Quanto a 2024, janeiro não terá corrido muito bem e fevereiro parece ir pelo mesmo caminho, mas este responsável espera que as exportações retomem o trajeto ascendente, assente na recuperação de mercados importantes, como os EUA, Canadá e China. Quanto à meta para 2030, remete para a discussão do plano estratégico em março.
Entre os associados da ViniPortugal, as opiniões dividem-se. Para a Associação de Vinhos e Espirituosas de Portugal (ACIBEV), a meta de 1,2 mil milhões até 2030 “é bastante ambiciosa” atendendo ao contexto atual de retração do comércio mundial. “Não é de esperar um crescimento do consumo no mercado interno e há aqui alguns sinais de alterações de comportamentos dos consumidores que podem significar uma quebra do consumo mundial. Neste contexto acho que 1200 milhões é uma boa ambição”, diz o presidente, Jorge Monteiro, que acrescenta: “Não é fácil, mas não é impossível”.

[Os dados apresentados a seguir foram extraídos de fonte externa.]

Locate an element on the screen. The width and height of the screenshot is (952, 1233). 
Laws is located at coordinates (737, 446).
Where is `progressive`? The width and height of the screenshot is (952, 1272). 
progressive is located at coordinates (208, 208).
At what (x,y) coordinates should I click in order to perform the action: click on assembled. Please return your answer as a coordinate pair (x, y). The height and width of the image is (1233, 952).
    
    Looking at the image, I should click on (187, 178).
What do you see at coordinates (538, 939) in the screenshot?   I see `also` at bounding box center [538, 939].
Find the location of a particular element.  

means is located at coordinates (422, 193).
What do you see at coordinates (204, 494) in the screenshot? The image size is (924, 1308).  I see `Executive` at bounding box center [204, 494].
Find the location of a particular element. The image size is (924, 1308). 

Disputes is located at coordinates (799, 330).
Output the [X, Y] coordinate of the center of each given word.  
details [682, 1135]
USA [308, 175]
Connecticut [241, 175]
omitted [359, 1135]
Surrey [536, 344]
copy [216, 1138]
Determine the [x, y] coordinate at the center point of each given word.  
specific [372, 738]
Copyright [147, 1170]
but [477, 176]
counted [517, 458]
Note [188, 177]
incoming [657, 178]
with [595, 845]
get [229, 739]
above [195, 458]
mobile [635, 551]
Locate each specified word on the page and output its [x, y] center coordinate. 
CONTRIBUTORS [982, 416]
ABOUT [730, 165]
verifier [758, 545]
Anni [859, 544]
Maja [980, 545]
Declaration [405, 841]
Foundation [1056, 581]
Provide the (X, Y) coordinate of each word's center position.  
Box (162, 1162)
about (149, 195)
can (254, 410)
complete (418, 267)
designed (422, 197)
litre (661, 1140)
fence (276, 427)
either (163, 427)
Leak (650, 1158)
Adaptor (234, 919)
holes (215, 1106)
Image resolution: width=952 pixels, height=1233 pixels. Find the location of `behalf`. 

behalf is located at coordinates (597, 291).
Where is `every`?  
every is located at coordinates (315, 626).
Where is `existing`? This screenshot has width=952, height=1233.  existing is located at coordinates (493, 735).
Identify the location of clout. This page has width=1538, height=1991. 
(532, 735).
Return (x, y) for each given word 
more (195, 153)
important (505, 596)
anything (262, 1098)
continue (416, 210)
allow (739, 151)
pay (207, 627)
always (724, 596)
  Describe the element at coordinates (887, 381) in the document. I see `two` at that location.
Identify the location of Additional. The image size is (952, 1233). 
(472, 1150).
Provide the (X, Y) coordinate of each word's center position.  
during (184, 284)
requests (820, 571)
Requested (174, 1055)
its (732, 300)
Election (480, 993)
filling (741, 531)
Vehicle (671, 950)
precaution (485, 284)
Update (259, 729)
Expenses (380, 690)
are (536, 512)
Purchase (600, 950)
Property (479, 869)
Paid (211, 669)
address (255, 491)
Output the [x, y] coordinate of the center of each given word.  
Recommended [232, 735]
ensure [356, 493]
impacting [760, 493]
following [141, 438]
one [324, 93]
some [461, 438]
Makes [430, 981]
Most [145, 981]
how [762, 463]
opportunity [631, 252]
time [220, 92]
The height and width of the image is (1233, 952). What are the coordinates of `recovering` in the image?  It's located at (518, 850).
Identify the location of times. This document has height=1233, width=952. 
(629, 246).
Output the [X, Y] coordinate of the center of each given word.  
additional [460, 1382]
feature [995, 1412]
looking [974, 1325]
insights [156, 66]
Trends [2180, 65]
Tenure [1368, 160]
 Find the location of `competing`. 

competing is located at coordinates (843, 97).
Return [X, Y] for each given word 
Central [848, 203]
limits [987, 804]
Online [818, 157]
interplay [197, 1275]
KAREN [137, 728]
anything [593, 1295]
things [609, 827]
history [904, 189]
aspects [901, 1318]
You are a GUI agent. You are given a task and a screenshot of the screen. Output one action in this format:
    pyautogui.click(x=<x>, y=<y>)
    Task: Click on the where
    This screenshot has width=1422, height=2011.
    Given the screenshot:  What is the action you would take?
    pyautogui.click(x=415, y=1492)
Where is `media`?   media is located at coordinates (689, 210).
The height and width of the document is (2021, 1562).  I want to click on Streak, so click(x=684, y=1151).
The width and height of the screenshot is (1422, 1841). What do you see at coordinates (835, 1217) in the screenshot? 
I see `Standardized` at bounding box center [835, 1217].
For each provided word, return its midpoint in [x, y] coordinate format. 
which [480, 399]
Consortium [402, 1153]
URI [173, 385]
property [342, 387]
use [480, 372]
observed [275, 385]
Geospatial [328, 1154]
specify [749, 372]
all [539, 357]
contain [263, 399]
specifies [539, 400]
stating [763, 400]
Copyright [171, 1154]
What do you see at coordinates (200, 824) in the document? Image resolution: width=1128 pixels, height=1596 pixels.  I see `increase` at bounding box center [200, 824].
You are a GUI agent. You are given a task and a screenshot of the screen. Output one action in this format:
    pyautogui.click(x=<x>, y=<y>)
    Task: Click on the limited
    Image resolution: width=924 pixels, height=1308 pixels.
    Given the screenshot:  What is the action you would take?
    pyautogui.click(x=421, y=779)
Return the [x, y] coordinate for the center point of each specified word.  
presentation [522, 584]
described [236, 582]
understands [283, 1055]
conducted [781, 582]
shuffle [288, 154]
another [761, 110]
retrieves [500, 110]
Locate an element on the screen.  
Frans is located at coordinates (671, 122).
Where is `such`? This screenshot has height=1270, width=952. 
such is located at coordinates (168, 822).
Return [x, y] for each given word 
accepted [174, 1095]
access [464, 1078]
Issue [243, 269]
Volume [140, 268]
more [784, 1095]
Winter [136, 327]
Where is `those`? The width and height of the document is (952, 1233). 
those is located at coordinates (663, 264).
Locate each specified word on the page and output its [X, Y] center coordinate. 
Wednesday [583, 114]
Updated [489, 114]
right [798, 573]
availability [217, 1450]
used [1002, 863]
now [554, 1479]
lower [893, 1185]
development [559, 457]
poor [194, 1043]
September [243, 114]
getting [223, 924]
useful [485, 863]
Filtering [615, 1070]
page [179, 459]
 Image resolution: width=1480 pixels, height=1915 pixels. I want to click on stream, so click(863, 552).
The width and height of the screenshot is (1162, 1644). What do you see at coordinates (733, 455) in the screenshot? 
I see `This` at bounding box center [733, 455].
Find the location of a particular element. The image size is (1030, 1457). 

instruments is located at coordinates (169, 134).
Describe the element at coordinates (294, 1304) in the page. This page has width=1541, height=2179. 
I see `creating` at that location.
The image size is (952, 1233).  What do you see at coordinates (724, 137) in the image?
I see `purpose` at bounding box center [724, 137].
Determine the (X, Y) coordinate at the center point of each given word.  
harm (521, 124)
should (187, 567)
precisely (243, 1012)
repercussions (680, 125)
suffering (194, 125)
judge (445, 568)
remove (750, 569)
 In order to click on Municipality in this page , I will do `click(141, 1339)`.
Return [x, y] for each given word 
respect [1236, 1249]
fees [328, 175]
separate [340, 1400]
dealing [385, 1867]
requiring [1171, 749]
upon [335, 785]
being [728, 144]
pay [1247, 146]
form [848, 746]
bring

Quanto ao documento propriamente dito, a ACIBEV está ainda a analisá-lo com os seus associados e só depois fará chegar à ViniPortugal a sua posição. Sem entrar em mais pormenores, Jorge Monteiro admite apenas que os tempos “estão um bocadinho complicados”, com alguns mercados a darem sinais de retração, situação agravada pela “perseguição” que a Organização Mundial de Saúde tem vindo a fazer ao álcool. “O importante é educar os consumidores e educar não é proibir”, considera.
Já a Associação Nacional dos Comerciantes Exportadores de Vinhos e Bebidas Espirituosas (ANCEVE) não discute a meta definida para 2030, preferindo debruçar-se sobre o plano, encomendado pela ViniPortugal à EY, e que considera que “fica muito aquém” daquilo que o setor necessita.
“Mais do que um estudo parcelar necessitaríamos de um novo estudo Porter [apresentado em 2004], que deu um boost brutal à fileira. O mundo mudou, e continua a mudar, a geopolítica, a economia, o clima, os hábitos dos consumidores, a geografia da distribuição e dos retalhistas e importadores, tudo está sempre a mudar e Portugal devia adaptar-se melhor a esta evolução brutal, inovando”, diz Paulo Amorim.
Para este responsável, os vinhos portugueses “têm hoje, fruto da revolução que se verificou na viticultura e na enologia nos últimos anos, uma qualidade que justifica um preço mais pujante e um valor acrescentado que também remunere os viticultores de uma forma mais generosa”.
Já a Associação Nacional das Denominações de Origem Vitivinícola acredita que o objetivo dos 1200 milhões em 2030 é “um valor plausível”, defendendo que é preciso “explorar outras vias” de promoção. “As grandes feiras são incontornáveis, mas precisamos de, supletivamente, ver o que podemos fazer para nos destacarmos, maximizando as tecnologias digitais”, diz Francisco Toscano Rico.
O presidente da Andovi considera ainda que “é preciso perceber como é que, debaixo deste chapéu da Vinhos de Portugal, se consegue dar mais notoriedade e visibilidade às diversas regiões”.
Sobre 2023, Toscano Rico fala num ano "especialmente difícil", em que a elevada quantidade de stocks, apesar da destilação de crise efetuada - a terceira em quatro anos, lembra - pressionou o setor. "Há uma quebra de consumo no mundo, em especial de vinhos tintos, que não é de agora mas que se está a acentuar e Portugal ressente-se. No mercado nacional, a situação é atenuada pelo turismo, mas a quebra de rendimentos das famílias não ajuda a contrabalançar a estagnação das exportações. Mas isto tem a ver com os volumes que estamos a importar, porque, apesar dos stocks estarem elevados, continuamos a fazer recordes de importação todos os meses e o vinho de mesa nacional está todo a ficar em 'casa' e a ser substituído por vinho espanhol", diz.